During a recent visit to China, I observed how deeply technology has become entwined in daily life. From families on hikes more focused on selfies than scenery to entire subway cars bathed in the glow of phone screens, the level of immersion was profound. It was the closest I’ve felt to living in the Pixar film Wall-E, a world where real connection gives way to artificial attention.

And yet, amidst this digital saturation, I heard a story that gave me pause.
A woman, struggling with long-standing emotional tension with her mother-in-law, began using an AI therapy app. For her, traditional therapy felt culturally distant and inaccessible. But through the app, she began exploring her emotions, practicing new communication patterns, and gradually shifting her responses in real life. The result was a more honest, less reactive relationship that surprised even her.
It’s a powerful reminder. AI can help. It can offer insight, reflection, and even transformation.
But it still can’t feel.
We live in an era of astonishing technological advancement. Artificial intelligence is reshaping nearly every industry, including mental health. Apps now offer digital companionship and therapy-like interactions to millions. For many, especially younger generations, a chatbot provides comfort that feels more accessible than waiting weeks for a human therapist.
There’s no denying the reach or efficiency of this shift.
But I find myself asking: Where does nature fit in here? And more importantly, where do we fit in nature?
Reciprocity means stepping into a mutually beneficial relationship with the natural world, one based on gratitude and love. In this relationship, we don’t just take from nature. We also listen, care, tend, and give back. And in that loop of giving and receiving, something ancient and essential is restored. Healing flows not only to our own human suffering but also to the suffering of the Earth.
Nature Informed Care reminds us who we are:
We are made of nature.
We are nature.
We come from nature.
We’ve simply forgotten.
Technology is advancing faster than our bodies and brains can evolve. The result is a growing disconnection from our inner lives, our nervous systems, our relationships, and the Earth itself. We begin to forget who we are and what we love.
In a world moving at breakneck speed, Nature Informed Therapy invites us to move at the speed of life, not the speed of light. It’s not about instant results or algorithmic solutions. It’s about slowness. Presence. Deep attunement to ourselves, each other, and the living world.

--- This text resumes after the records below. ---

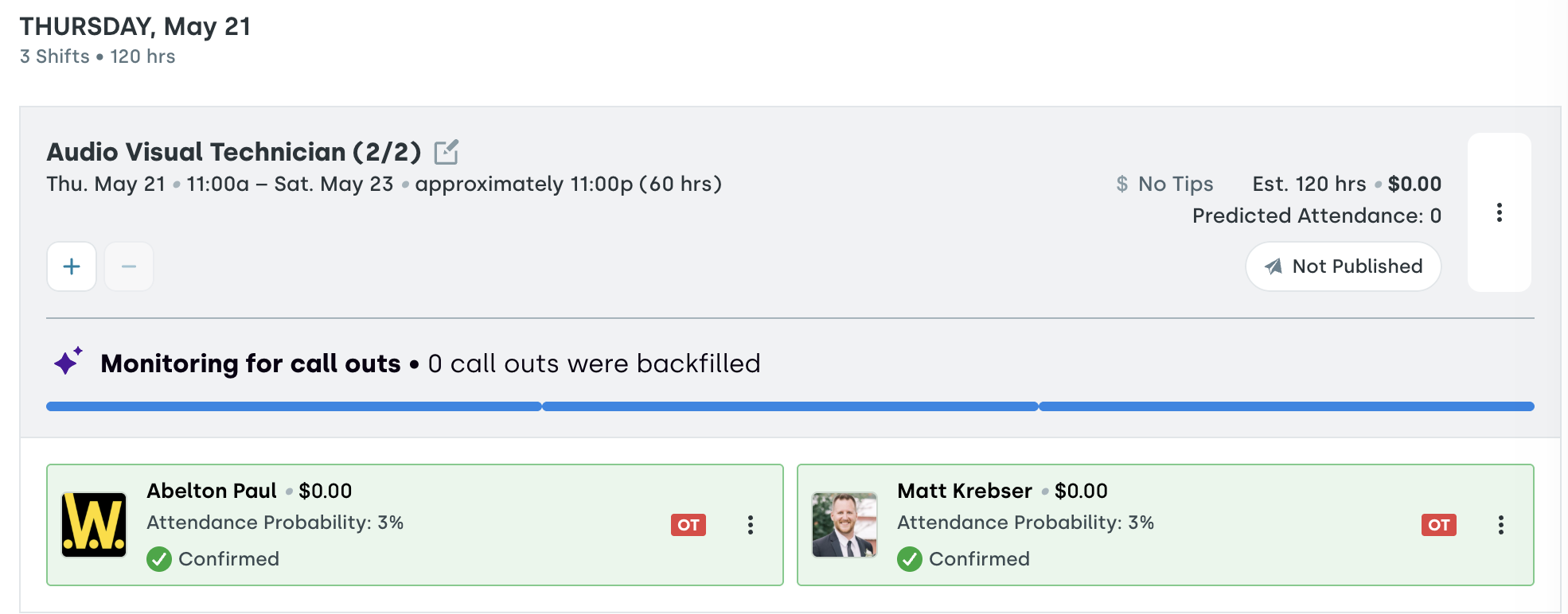This screenshot has width=1568, height=614.
Task: Open the shift's three-dot options menu
Action: [1500, 212]
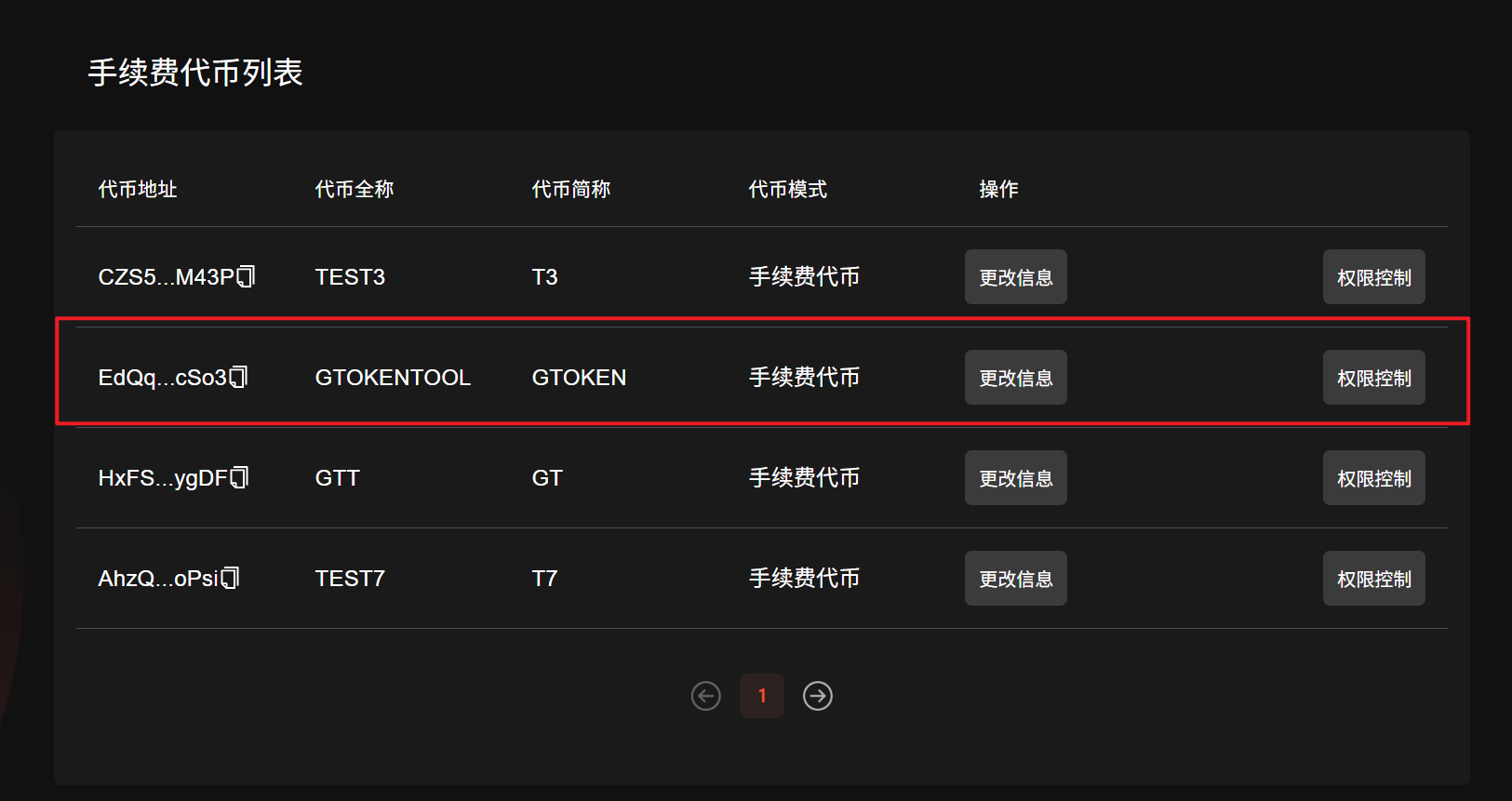Copy the AhzQ...oPsi token address
The height and width of the screenshot is (801, 1512).
click(x=231, y=578)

AI can offer insights. It's pretty good at offering solutions, as well as providing affirmation. But it cannot:
Co-regulate with the rhythm of the forest
Sense a client's nervous system shift during silence
Guide someone to ground themselves through the feel of tree bark or the sound of a stream
Cultivate a reciprocal relationship with place
Walk beside someone in quiet companionship as their grief rises and falls like the path beneath their feet
I see so much healing occur in my counseling sessions when we focus on the healing medicine that is a healthy relationship. In Nature Informed Therapy, which is grounded in attachment theory, the therapist’s attuned presence and nature’s steady support together form a secure base from which clients can explore, risk, and rewire. This relational medicine is something AI, for all its intelligence, cannot offer. It cannot co-regulate. It cannot attune. It cannot love.
Nature Informed Therapy is a return:
To presence
To slowness
To remembering what we are
Because some things, like shared breath and the feel of bark under your palm, can’t happen through a screen.